Я молчал бы с вами не потому, что не верю больше в «великое». Напротив, я не сомневаюсь в его неизбежности. Но душа моя холодна.
Я молчал бы оттого, что мне чуждо ваше завтра, чужда ваша вера и чужды вы сами. Вы — единственные на свете, чьих праздников я не делю. Ни одна ваша радость не задевает меня, ваши горести кажутся мне мелкими, ваши надежды жалкими и вся жизнь ваша ничтожною. Когда вы плачете о своих увечьях, мне противно, потому что вы разменяли на полушки большую трагедию. Надо играть ее со стиснутыми зубами, с бледными лицами, сухими глазами: вы ее ведете в тоне плаксивой жалобы, и мне тяжело смотреть на ваше надругательство. Когда же вы радуетесь или надеетесь, непреодолимая волна отвращения подымается к моему горлу, потому что я вижу. за какие гроши вы продаете свою радость, на какие мелкие крючки можно поймать вашу надежду. Я думал, что вам больше цена.
Оттого одно только мог бы я сказать вам сегодня, будь я сегодня с вами: мне вам нечего желать, потому что мне безразличен ваш завтрашний день. Для меня существует только мое завтра, только моя заря, в которую верю всем трепетом моего существа, и ничего мне больше не нужно. Не могу я сказать: желаю вам счастья в наступившем году. — это было бы неискренно.

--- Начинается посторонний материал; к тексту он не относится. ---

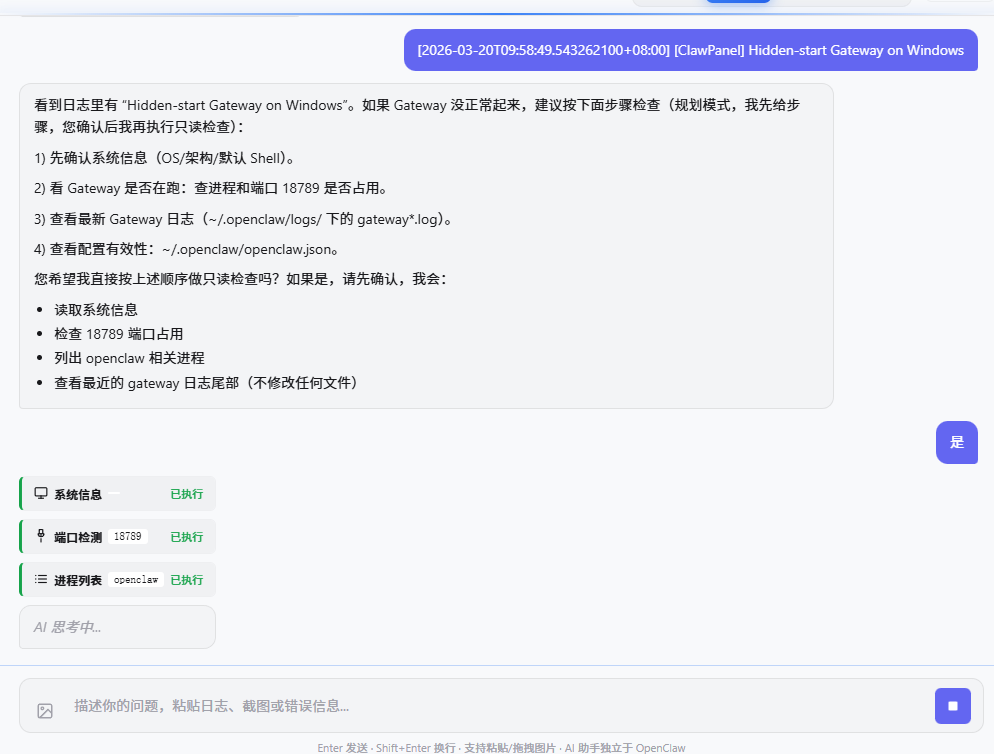Click the 系统信息 card title
994x754 pixels.
point(80,493)
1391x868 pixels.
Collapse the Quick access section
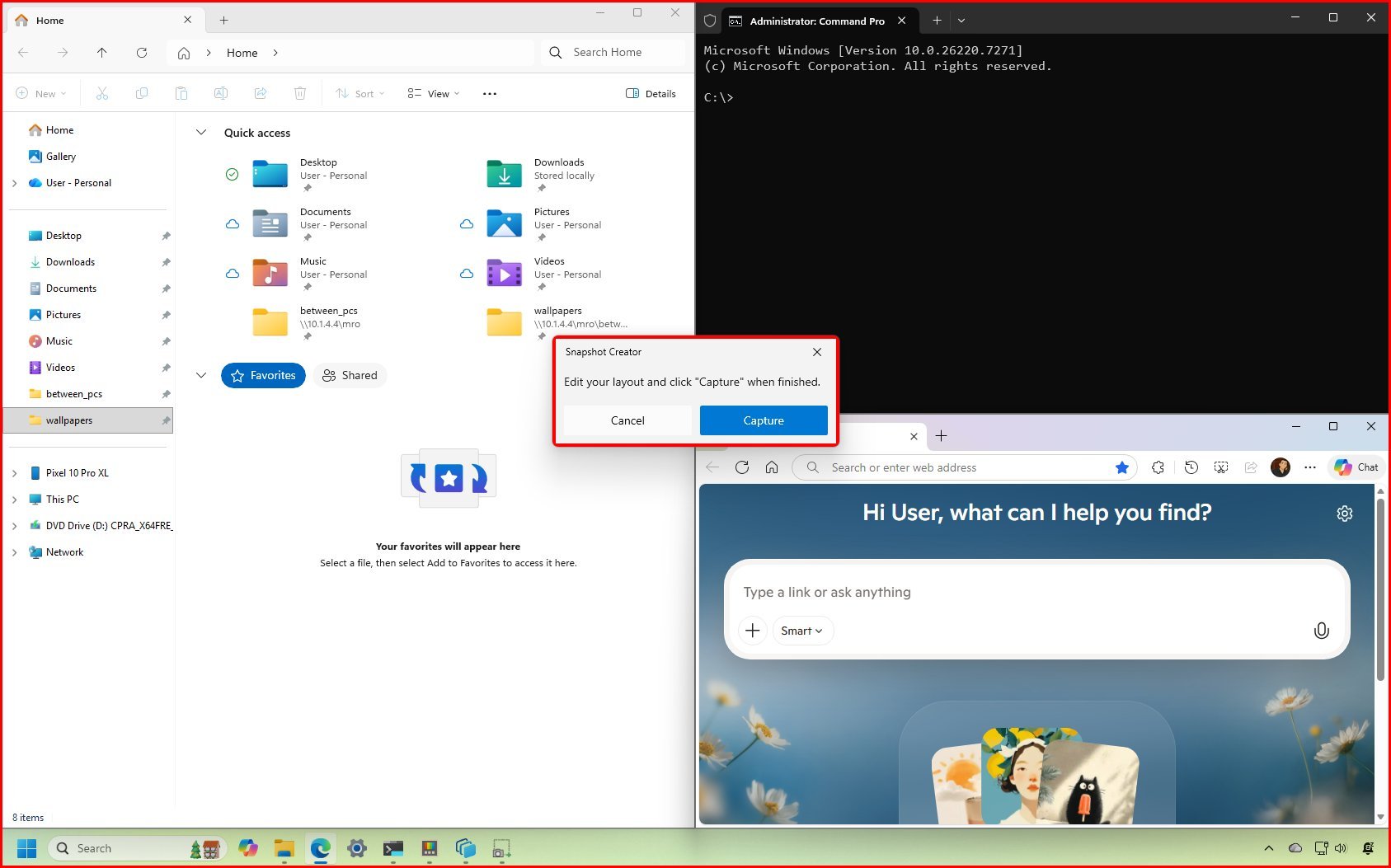point(201,133)
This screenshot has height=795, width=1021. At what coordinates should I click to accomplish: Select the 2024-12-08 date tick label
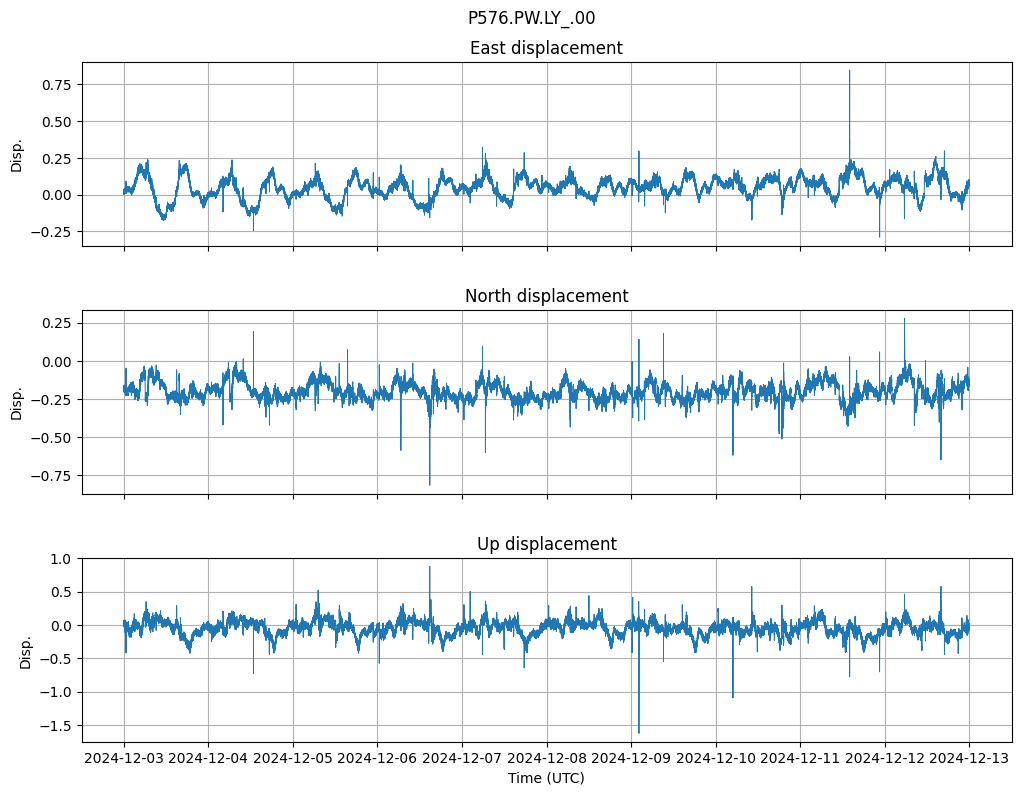tap(546, 759)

Ибо если вам на минуту покажется, будто вы счастливы, я надену траур и приду на ваш праздник, осмею ваше легковерие, вышучу ваши тосты, прокаркаю над вами злую правду и отравлю каждую каплю вашего благодушества. Это единственное, что меня еще связывает с вами: я хочу колоть правдою ваши глаза, опрокидывать ваши карточные домики, тушить ваши волшебные фонари с пестрыми картинками, чтобы вы ясно видели пред собою глухую стену и вокруг себя унылую безнадежность: и сколько станет моей силы, я вам не дам ни на день забыться, я вам не дам тешить себя и мечтать.
Больше мне с вами не о чем говорить: все остальное, чем вы живете, не интересует меня, только насильно могу я сосредоточить свои мысли на ваших вещах и делах, лишенных для меня всякой ценности, — и это мне с каждым днем становится труднее. С каждым днем растет отдаление между мною и вашим миром: я уже с трудом различаю, что у вас там копошится, и скоро, может быть, совсем перестану различать.
Я не служу и не хочу служить ничему из всего того, что вам дорого. У вас там есть свои идеалы: я их очень ценю, но в руках у вас они смешны и бесплодны; поэтому я издеваюсь над ними и над вами и буду бороться с ними и с вами, для торжества моей веры, всеми путями и всеми орудиями, во что бы то ни стало.
Я когда-то сильно чувствовал красоту свободного, нерядового человека, «человека без ярлыка», человека без должности на земле, беспристрастного к своим и чужим, идущего путями собственной воли через головы ближних и дальних. Я и теперь в этом вижу красоту. Но за себя я от нее отказался. В моем народе был жестокий, но глубокий обычай: когда женщина отдавалась мужу, она срезала волосы. Как общий обряд, это дико. Но воистину бывает такая степень любви, когда хочется отдать все, даже свою красоту. Может быть, и я бы мог летать по вольной воле, звенеть красивыми песнями и купаться в недорогом треске ваших рукоплесканий. Но не хочу. Я срезал волосы, потому что я люблю мою веру. Я люблю мою веру, в ней я счастлив, как вы никогда не были и не будете счастливы, и ничего мне больше не нужно.
Поздравляйте друг друга с Новым годом, если вам это не надоело. Я не вижу для вас разницы между вчерашним и нынешним днем и не имею для вас ничего, ни доброго, ни худого слова.